DOCUMENT EXTRACT:
——

EvSys

step_metrics

Forward per-step metrics from a local JSONL log to a EvsysStore.

Two row shapes are accepted:

  • Nested (the SDK's own log_store output)::

    {"ts": 1700000000.0, "step": 50, "metrics": {"loss": 0.42, "lr": 1e-4}}

  • Flat (tinker_cookbook's native metrics.jsonl)::

    {"step": 50, "epoch": 0, "train_mean_nll": 0.42, "learning_rate": 1e-4, "time/get_batch": 3e-06, "time/step": 18.1, ...}

The forwarder normalizes both into a dict[str, float] via :func:_extract_metrics before pushing.

Until now researcher scripts have hand-rolled a forwarder loop after each training run (see composio-bench/training/backfill_step_metrics.py). This module gives them one call:

forward_step_metrics(store, run_id, run_dir)

It locates metrics.jsonl under run_dir (preferring run_dir/logs/), walks each row, and calls store.log_metrics(run_id=..., step=..., metrics=\{...\}). Per-row store errors are swallowed (logged), so a flaky upload doesn't drop the rest of the metrics.

Called automatically by Experiment._train_arm after each arm - researcher scripts using the OOP path don't have to think about it.

——

DATA ROWS:

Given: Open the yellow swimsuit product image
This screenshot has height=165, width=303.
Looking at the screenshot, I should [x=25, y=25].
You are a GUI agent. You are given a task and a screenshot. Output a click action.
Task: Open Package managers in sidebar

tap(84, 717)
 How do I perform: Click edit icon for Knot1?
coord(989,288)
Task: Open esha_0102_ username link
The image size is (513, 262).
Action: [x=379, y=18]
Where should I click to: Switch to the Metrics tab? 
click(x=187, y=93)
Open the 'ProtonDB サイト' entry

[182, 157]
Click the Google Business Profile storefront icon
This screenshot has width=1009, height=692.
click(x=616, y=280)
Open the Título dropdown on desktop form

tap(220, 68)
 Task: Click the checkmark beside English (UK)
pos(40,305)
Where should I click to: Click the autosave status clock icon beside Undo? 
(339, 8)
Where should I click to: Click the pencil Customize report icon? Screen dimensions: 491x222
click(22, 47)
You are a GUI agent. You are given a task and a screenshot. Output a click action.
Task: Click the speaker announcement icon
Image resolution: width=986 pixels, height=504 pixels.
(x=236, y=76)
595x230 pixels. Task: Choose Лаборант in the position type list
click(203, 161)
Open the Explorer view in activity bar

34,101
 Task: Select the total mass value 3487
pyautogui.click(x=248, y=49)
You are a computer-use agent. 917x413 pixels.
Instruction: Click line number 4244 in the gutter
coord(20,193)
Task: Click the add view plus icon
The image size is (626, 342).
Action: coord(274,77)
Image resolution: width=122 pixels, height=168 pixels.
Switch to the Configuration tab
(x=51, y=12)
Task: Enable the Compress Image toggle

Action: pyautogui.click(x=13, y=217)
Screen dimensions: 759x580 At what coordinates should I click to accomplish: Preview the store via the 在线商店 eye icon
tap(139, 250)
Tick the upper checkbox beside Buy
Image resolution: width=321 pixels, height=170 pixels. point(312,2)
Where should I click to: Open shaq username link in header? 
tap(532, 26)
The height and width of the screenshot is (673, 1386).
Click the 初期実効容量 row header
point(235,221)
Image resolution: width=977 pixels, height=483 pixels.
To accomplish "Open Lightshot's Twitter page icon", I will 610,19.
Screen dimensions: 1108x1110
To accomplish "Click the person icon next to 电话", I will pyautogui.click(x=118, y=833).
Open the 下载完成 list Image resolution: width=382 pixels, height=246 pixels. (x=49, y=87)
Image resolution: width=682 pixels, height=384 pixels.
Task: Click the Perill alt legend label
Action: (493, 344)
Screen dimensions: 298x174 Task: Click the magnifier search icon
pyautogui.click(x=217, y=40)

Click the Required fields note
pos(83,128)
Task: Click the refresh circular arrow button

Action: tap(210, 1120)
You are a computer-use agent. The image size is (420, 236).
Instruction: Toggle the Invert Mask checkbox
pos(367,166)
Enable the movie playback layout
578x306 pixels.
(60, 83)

——

COMPLETE THE FOLLOWING:
1. From the step_metrics documentation, extract everything from "forward_step_metrics(store, run_id, run_dir)" down to "of the metrics.".
2. In the step_metrics documentation, what happens to per-row store errors during forwarding?
The records have nothing to do with what comes next.

TASK-BY-TASK OUTPUTS:
1.
forward_step_metrics(store, run_id, run_dir)

It locates metrics.jsonl under run_dir (preferring run_dir/logs/), walks each row, and calls store.log_metrics(run_id=..., step=..., metrics=\{...\}). Per-row store errors are swallowed (logged), so a flaky upload doesn't drop the rest of the metrics.

2. They are swallowed (logged), so a flaky upload doesn't drop the rest of the metrics.